The following combinatorial equality is true? If yes, anyone can give me a hint how to prove it?

$$\sum_{n=x}^{M}\binom{n}{x}q^x(1-q)^{n-x}\binom{M}{n}r^n(1-r)^{M-n}=\binom{M}{x}q^xr^x(1-qr)^{M-x} $$ where $0<r,q<1$.

Any hint on how to derive this combinatorial equality? I need this equality to solve a probability problem of my interest, any help will be very helpful, thank you.

Here is a nice "story proof."

Consider $M$ speeding drivers passing by a cop on the highway.

A speeding driver gets pulled over by the cop with probability $r$.

If a speeding driver gets pulled over, the probability he or she receives a ticket is $q$.

Assume the cop pulls people over and disperses tickets independently.

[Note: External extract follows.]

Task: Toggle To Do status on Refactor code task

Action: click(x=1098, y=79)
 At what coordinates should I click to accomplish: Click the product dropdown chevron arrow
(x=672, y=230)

The probability that a given speeding driver gets a ticket equals $qr$. This is because $$\mathbb{P}(\text{Get Ticket})=\mathbb{P}(\text{Get Ticket}|\text{Pulled Over})\mathbb{P}(\text{Pulled Over})=qr$$ If $X$ denotes the number of drivers who get ticketed, then $X\sim \text{Binomial}(M,qr)$ so $$\mathbb{P}(X=x)={M \choose x}(qr)^x(1-qr)^{M-x}$$ where $x\in \{0,1,...,M\}$. Now let $N$ denote the number of drivers the cop pulls over. Then $N\sim \text{Binomial}(M,r)$ and $X|N\sim \text{Binomial}(N,q)$. From the total law of probability, $$\begin{eqnarray*}\mathbb{P}(X=x)&=&\sum_{n=x}^{M}\mathbb{P}(X=x|N=n)\mathbb{P}(N=n) \\ &=& \sum_{n=x}^{M}{n \choose x}q^x(1-q)^{n-x}\cdot {M \choose n}r^n(1-r)^{M-n}\end{eqnarray*}$$

We use the identity $$ \binom{n}x\binom{M}n=\binom{M}x\binom{M-x}{n-x} $$ (which is provable by converting the binomial coefficients to factorials) to obtain \begin{align} \sum_{n=x}^{M}\binom{n}{x}q^x(1-q)^{n-x}\binom{M}{n}r^n(1-r)^{M-n} &=\binom{M}xq^xr^x\sum_{n=x}^M\binom{M-x}{n-x}(1-q)^{n-x}r^{n-x}(1-r)^{M-n} \\&=\binom{M}xq^xr^x\sum_{n=0}^{M-x}\binom{M-x}{n}(1-q)^{n}r^{n}(1-r)^{(M-x)-n} \\&=\binom{M}xq^xr^x\Big((1-q)r+(1-r)\Big)^{M-x} \\&=\binom{M}{x}q^xr^x(1-qr)^{M-x} \end{align} In the second equality, we reindex the sum, replacing $n$ with $n+x$. In the third equality, we use the binomial theorem.